In the following section, we discuss two features of the EIS results of lithium insertion electrodes. As shown in Fig. 5b, the size of the high-frequency arc remains constant with change in the temperature, whereas that of the low-frequency arc changes significantly with temperature. Thus, the low-frequency arc is caused by the charge-transfer resistance, whereas the high-frequency arc is a resistance component caused by electronic and/or ionic conduction. The validity of this attribution is verified by the following results. Figure 6a shows the EIS results of a lithium insertion electrode at state of charge (SOC) values of 50 and 0 % (fully discharged states).51 A low-frequency arc is observed at 50 %, which disappears at 0 %. Thus, the low-frequency arc is caused by the lithium insertion reaction. In the EIS of the lithium insertion electrode using an electrolyte without Li ions (Fig. 6b), only a high-frequency arc is observed.57 Moreover, the EIS of a porous electrode that does not contain an active material exhibits only a high-frequency arc (Fig. 6c).58 As no lithium insertion reaction occurs in either case, the high-frequency arc is independent of the charge-transfer reaction and attributes to the contact resistance at the interface between the active materials and the current collector.18,56,58 Furthermore, when impedance measurements are performed using the diluted electrode method with small amounts of active materials, only the size of the low-frequency arc changes.58 Because the reciprocal of the resistance of the low-frequency arc is proportional to the active material content (Fig. 7), the low-frequency arc represents the charge-transfer resistance of the lithium insertion reaction.
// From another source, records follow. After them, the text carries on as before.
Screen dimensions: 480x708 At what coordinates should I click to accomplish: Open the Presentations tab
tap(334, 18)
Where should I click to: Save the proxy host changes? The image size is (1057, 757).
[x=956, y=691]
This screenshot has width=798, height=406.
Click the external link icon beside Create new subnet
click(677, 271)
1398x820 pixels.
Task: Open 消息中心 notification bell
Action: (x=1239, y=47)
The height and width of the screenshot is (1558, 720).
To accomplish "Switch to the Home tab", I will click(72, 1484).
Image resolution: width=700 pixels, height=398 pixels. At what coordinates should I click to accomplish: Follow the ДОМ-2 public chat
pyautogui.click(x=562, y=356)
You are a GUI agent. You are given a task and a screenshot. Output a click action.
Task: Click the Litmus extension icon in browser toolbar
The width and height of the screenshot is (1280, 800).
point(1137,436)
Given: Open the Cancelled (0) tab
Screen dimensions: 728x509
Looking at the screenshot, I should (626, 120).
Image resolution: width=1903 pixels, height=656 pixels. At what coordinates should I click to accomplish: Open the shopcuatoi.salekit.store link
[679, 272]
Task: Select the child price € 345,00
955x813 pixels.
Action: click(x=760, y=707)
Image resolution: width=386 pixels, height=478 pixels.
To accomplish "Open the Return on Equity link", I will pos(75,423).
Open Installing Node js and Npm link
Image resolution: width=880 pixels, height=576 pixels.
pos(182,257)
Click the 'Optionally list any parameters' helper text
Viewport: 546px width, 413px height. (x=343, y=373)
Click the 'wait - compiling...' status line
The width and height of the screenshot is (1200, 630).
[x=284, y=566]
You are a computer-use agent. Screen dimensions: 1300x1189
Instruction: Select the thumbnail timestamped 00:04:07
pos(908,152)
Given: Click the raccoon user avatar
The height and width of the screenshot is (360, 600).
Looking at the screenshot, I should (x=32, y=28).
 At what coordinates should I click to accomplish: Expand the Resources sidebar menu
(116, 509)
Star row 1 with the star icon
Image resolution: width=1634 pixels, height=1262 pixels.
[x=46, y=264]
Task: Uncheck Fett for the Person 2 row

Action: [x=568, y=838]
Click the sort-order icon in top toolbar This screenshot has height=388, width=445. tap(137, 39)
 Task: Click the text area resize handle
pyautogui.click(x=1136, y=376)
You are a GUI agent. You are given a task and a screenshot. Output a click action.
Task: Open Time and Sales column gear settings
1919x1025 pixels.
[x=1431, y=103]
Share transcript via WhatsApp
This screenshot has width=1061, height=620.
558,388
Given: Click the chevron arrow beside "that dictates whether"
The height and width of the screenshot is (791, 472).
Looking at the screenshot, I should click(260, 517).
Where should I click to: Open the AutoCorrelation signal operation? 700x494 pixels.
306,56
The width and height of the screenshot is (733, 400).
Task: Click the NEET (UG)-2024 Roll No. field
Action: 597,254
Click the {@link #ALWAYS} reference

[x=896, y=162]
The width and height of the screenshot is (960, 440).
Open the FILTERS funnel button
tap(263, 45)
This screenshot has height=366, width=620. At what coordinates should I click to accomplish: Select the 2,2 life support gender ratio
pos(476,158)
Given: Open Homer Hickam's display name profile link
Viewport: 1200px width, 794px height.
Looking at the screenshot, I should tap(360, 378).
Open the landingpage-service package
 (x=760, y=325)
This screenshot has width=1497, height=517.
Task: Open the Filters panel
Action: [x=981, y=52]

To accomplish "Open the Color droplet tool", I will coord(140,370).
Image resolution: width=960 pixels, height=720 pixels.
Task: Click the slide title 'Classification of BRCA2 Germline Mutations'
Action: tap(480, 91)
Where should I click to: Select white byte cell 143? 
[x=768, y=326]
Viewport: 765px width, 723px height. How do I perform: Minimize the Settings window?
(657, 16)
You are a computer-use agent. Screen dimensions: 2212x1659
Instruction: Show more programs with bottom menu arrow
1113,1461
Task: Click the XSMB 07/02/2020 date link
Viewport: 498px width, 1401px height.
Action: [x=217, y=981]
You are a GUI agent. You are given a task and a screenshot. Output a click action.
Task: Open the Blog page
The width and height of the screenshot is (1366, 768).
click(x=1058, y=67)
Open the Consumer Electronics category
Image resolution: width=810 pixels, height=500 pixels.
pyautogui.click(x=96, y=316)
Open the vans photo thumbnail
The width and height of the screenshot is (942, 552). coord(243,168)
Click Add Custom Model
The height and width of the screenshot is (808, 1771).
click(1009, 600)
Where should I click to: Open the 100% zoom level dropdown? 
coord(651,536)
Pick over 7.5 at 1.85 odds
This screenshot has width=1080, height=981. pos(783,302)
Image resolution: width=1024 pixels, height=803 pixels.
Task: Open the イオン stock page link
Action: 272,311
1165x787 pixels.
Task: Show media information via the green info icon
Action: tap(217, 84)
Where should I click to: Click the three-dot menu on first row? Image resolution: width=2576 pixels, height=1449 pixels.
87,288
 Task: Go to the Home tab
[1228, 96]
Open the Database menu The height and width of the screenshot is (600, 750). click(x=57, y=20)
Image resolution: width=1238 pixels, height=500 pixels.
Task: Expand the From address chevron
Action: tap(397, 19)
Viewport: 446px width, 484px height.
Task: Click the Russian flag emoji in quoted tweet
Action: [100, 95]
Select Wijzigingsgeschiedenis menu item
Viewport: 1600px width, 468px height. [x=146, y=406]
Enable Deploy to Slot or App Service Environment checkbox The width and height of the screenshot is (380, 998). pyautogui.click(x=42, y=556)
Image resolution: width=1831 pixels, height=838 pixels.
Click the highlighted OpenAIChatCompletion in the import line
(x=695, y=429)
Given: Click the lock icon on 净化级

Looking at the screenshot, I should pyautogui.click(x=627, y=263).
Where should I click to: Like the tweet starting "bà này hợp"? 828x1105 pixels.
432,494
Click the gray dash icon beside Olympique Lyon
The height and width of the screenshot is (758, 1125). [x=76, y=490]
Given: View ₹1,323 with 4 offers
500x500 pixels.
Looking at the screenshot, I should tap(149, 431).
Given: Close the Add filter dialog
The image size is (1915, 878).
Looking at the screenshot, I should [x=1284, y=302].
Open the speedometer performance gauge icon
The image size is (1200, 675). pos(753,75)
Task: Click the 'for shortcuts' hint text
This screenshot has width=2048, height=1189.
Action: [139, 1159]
Nyquist plots of (a) a lithium insertion material at SOC of 50 % (black) and 0 % (red) (reprinted from Ref. 51, Copyright 2019 IOP Publishing), (b) a lithium insertion electrode using an electrolyte without Li ions (reprinted from Ref. 57, Copyright 2020 Elsevier), and (c) a porous electrode without an active material (reprinted from Ref. 58, Copyright 2019 Elsevier).
Plots of the reciprocal of Rct calculated from the diameter of the high-frequency arc of the diluted LAMO electrodes against the loading weight. Reprinted from Ref. 58, Copyright 2019 Elsevier.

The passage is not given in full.